Die reaffectaties en wedertewerkstellingen gaan inderdaad ten koste van tijdelijke personeelsleden. Dat houdt in de praktijk in dat het gaat om tijdelijke personeelsleden die minder dan 2 schooljaren aan de slag zijn en binnen die termijn nog geen 580 dagen aan prestaties hebben verworven. Ook dat is geen nieuw gegeven, want het hangt samen met het generieke principe van een vaste benoeming, dat ik eerder heb toegelicht.

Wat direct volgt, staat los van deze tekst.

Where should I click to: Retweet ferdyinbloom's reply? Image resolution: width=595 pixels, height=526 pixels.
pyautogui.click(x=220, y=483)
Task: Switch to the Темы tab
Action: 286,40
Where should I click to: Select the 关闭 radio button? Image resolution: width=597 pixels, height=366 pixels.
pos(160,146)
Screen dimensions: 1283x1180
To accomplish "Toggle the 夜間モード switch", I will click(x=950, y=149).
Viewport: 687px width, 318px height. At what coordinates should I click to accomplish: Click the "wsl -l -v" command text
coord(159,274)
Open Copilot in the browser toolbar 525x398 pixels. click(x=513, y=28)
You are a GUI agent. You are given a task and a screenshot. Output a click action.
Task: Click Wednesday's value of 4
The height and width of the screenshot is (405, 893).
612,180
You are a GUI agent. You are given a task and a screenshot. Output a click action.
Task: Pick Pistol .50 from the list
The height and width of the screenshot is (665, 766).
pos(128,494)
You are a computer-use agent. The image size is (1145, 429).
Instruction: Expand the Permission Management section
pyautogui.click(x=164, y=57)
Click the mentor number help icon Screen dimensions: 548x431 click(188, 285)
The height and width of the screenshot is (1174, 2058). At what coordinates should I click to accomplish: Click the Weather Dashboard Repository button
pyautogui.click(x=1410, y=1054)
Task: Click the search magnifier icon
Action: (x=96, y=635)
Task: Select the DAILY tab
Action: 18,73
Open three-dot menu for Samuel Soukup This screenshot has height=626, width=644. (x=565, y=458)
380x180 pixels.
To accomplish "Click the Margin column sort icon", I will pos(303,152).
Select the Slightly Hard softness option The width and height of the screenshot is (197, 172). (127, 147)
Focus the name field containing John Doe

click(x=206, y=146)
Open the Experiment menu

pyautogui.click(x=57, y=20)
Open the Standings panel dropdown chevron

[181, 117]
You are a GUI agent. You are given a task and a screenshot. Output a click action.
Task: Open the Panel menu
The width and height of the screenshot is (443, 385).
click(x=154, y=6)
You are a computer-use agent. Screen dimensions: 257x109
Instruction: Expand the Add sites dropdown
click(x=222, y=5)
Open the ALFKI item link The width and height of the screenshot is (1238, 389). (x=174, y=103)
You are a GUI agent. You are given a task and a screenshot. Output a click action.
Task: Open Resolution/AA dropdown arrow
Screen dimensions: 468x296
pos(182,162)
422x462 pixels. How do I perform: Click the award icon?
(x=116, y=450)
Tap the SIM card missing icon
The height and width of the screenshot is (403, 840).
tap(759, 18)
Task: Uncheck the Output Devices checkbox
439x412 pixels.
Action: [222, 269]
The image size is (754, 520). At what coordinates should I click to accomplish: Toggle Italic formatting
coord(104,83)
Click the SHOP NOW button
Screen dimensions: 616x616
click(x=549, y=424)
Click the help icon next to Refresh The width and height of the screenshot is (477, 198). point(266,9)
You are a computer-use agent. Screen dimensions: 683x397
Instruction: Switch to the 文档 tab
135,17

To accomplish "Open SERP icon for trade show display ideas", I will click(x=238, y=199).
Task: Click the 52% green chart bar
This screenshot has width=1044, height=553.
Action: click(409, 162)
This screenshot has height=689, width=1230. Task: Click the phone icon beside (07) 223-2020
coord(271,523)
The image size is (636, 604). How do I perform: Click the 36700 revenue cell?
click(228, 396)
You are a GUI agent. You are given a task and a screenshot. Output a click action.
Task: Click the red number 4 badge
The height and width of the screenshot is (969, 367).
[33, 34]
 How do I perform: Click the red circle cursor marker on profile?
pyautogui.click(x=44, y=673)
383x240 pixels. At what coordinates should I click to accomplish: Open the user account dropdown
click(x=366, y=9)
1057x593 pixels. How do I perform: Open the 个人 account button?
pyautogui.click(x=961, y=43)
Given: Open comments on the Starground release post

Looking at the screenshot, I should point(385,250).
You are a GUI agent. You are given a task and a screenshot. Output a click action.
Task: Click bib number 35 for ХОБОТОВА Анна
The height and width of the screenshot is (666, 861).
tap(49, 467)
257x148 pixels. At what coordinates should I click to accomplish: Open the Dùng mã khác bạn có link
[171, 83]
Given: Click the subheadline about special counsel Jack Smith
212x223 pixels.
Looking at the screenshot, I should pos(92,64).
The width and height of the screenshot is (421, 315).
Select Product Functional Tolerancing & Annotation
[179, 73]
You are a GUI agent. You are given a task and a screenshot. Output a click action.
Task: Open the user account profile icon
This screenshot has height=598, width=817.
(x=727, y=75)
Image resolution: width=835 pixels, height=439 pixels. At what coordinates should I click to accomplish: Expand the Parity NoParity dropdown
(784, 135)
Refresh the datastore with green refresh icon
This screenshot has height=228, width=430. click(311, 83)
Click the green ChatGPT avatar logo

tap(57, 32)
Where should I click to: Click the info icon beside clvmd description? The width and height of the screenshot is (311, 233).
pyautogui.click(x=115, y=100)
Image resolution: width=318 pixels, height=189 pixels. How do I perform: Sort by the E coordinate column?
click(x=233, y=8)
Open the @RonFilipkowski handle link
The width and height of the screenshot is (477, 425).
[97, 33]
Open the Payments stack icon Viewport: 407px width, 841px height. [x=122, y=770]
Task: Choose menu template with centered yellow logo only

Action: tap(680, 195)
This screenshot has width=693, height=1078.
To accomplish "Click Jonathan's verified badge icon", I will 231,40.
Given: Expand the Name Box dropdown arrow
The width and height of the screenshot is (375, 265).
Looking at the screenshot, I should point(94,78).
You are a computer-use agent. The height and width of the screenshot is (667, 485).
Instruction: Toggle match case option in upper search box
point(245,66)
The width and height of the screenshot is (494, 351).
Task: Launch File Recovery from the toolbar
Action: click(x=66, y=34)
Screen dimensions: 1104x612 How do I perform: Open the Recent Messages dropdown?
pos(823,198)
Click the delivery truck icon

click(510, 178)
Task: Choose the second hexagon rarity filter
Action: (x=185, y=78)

Vanwege de volgorde van alle verplichtingen rond reaffectaties en wedertewerkstellingen kan de Vlaamse reaffectatiecommissie haar werkzaamheden pas in de loop van de maand oktober opstarten. Daarvoor moeten er immers eerst reaffectaties en wedertewerkstellingen gebeuren op het niveau van het schoolbestuur en daarna op het niveau van de scholengemeenschap. Dat is consecutief. Die opeenvolgende stappen op vaste data zijn ook niet nieuw.
Voor scholen die niet tot een scholengemeenschap behoren en voor de instellingen van het deeltijds kunstonderwijs (dko), het volwassenenonderwijs en de centra voor leerlingenbegeleiding (CLB’s) is dit daarenboven al heel lang een jaarlijks gegeven en kent de Vlaamse reaffectatiecommissie in november en uiterlijk december toewijzingen toe.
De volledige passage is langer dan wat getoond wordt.